In astrophysics, the Bondi accretion, named after Hermann Bondi, is spherical accretion onto a compact object traveling through the interstellar medium. It is generally used in the context of neutron star and black hole accretion. To achieve an approximate form of the Bondi accretion rate, accretion is assumed to occur at a rate

$\dot{M} \simeq \pi R^2 \rho v$.

where:
- $\rho$ is the ambient density
- $v$ is the object's velocity $v_o$ or the sound speed $c_s$ in the surrounding medium if $v_o < c_s$
- $R$ is the Bondi radius, defined as $2 G M / c_s^2$.
The Bondi radius comes from setting escape velocity equal to the sound speed and solving for radius.

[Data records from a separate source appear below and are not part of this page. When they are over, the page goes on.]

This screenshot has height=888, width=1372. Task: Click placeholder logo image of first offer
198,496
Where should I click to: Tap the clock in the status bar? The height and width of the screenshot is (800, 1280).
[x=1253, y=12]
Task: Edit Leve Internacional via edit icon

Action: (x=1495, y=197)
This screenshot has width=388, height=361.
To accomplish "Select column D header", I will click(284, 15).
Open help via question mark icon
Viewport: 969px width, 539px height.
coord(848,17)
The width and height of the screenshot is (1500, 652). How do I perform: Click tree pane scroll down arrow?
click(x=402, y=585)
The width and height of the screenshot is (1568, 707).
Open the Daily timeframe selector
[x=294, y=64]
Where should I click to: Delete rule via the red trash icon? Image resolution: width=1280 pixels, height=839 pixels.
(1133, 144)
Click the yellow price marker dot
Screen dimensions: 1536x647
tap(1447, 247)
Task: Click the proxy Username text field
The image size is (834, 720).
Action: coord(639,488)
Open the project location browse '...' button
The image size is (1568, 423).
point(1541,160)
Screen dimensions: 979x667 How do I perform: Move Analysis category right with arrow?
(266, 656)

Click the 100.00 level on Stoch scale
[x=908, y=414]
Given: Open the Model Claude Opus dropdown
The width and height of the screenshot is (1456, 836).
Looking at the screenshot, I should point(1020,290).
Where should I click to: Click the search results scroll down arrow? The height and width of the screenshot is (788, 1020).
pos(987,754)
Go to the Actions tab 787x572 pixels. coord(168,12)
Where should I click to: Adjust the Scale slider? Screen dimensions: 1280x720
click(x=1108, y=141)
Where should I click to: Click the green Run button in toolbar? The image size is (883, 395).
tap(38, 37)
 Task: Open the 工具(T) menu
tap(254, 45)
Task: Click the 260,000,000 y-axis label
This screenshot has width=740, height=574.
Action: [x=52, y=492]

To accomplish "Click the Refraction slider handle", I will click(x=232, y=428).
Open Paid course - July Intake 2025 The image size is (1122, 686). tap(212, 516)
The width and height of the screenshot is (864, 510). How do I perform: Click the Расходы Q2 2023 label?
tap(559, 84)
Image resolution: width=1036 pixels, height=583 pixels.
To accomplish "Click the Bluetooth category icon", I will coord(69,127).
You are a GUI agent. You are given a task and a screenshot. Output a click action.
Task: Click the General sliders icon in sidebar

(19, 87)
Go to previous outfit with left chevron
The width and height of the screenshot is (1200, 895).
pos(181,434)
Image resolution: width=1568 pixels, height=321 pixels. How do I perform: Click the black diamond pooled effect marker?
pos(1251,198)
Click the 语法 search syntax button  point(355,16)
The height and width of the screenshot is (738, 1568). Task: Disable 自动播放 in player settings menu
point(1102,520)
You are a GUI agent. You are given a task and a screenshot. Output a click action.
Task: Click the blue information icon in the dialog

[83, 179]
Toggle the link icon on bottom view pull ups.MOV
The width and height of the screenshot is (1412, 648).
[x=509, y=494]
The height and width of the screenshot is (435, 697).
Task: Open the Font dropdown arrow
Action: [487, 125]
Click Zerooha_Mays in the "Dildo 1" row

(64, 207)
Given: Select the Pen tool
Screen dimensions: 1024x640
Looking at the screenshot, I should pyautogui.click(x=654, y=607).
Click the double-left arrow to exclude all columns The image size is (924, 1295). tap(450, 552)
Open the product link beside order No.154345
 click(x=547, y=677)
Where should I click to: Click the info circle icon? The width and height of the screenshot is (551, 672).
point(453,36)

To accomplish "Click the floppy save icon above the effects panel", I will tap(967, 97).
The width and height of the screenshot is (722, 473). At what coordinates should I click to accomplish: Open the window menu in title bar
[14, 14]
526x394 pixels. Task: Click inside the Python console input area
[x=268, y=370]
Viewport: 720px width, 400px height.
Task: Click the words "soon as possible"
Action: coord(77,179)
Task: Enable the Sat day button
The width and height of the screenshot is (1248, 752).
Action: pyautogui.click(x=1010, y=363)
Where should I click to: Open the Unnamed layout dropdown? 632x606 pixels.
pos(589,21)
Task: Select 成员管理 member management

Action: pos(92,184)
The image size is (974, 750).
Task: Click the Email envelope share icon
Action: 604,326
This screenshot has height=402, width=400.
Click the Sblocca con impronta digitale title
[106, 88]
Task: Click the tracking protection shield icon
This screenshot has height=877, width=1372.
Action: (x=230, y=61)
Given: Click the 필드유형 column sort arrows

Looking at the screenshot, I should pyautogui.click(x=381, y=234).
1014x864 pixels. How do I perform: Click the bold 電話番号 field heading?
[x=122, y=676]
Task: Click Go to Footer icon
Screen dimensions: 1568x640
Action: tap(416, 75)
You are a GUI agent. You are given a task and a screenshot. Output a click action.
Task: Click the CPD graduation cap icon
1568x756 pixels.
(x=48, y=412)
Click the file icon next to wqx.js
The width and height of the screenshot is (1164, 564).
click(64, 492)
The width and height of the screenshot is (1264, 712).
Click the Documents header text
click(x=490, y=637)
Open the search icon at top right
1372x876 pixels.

It represents the boundary between subsonic and supersonic infall. Substituting the Bondi radius in the above equation yields:

$\dot{M} \simeq \frac{ \pi \rho G^2 M^2 }{c_s^3}$.

These are only scaling relations rather than rigorous definitions. A more complete solution can be found in Bondi's original work and two other papers.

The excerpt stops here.